There are 2 supported kinds of document metadata. Documents with Document metadata are the most common, and are used for normal configuration data. Documents with Control metadata are used to customize the behavior of Deckhand.

schema: metadata/Document/v1

This type of metadata allows the following metadata hierarchy:

  • name - string, required - Unique within a revision for a given schema and metadata.layeringDefinition.layer.
  • storagePolicy - string, required - Either cleartext or encrypted. If encyrpted is specified, then the data section of the document will be stored in a secure backend (likely via OpenStack Barbican). metadata and schema fields are always stored in cleartext. More information on document encryption is available here.
  • layeringDefinition - dict, required - Specifies layering details. See the Layering section below for details.
    • abstract - boolean, required - An abstract document is not expected to pass schema validation after layering and substitution are applied. Non-abstract (concrete) documents are.
    • layer - string, required - References a layer in the LayeringPolicy control document.
    • parentSelector - labels, optional - Used to construct document chains for executing merges.
    • actions - list, optional - A sequence of actions to apply this documents data during the merge process. * method - string, required - How to layer this content. * path - string, required - What content in this document to layer onto parent content.
  • substitutions - list, optional - A sequence of substitutions to apply.

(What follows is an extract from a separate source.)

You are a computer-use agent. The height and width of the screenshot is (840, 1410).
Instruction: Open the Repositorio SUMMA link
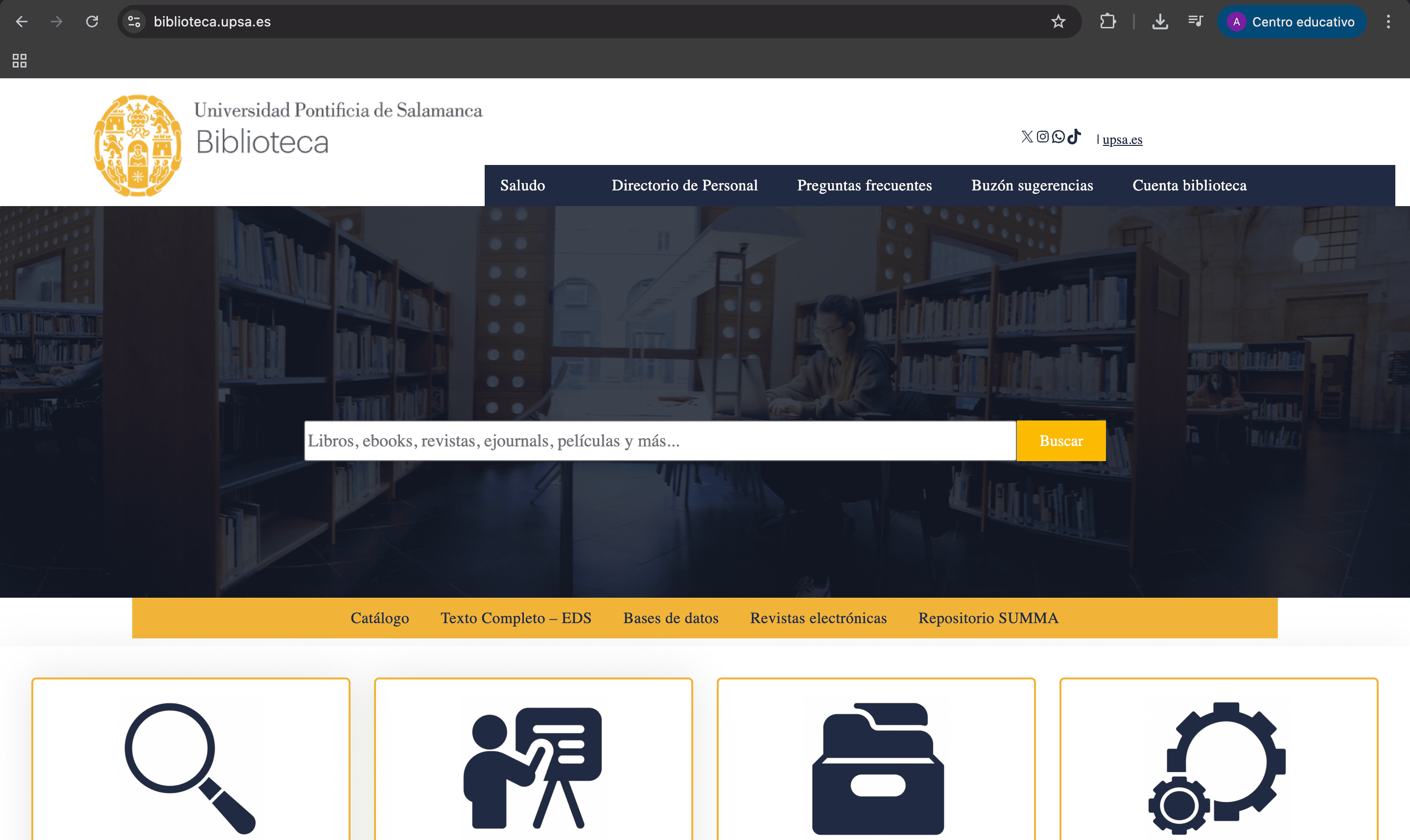click(988, 618)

See the Substitutions section for additional details.
    • dest - dict, required - A description of the inserted content destination.
      • path - string, required - The JSON path where the data will be placed into the data section of this document.
      • pattern - string, optional - A regex to search for in the string specified at path in this document and replace with the source data
    • src - dict, required - A description of the inserted content source.
      • schema - string, required - The schema of the source document.
      • name - string, required - The of the source document.
      • path - string, required - The JSON path from which to extract data in the source document relative to its data section.

schema: metadata/Control/v1

This schema is the same as the Document schema, except it omits the storagePolicy, layeringDefinition, and substitutions keys, as these actions are not supported on Control documents.

The complete list of valid Control document kinds is specified below along with descriptions of each document kind.

Document Abstraction

Document abstraction can be compared to an abstract class in programming languages: The idea is to declare an abstract base class used for declaring common data to be overridden and customized by subclasses. In fact, this is the predominant use case for document abstraction: Defining base abstract documents that other concrete (non-abstract) documents can layer with.

An abstract document is a document whose metadata.abstract property is True. A concrete document is a document whose metadata.abstract property is False. Concrete and non-abstract are terms that are used interchangeably.

In Deckhand, document abstraction has certain implications:

  • An abstract document, like all other documents, will be persisted in Deckhand’s database and will be subjected to Revision History.
  • However, abstract documents are not returned by Deckhand’s rendered-documents endpoint: That is, rendered documents never include abstract documents.
  • Concrete documents can layer with abstract documents – and this is encouraged.
  • Abstract documents can layer with other documents as well – but unless a concrete document layers with or substitutes from the resultant abstract document, no meaningful data will be returned via rendering, as only concrete documents are returned.
  • Likewise, abstract documents can substitute from other documents. The same reasoning as the bullet point above applies.
  • However, abstract documents cannot be used as substitution sources. Only concrete documents may be used as substitution sources.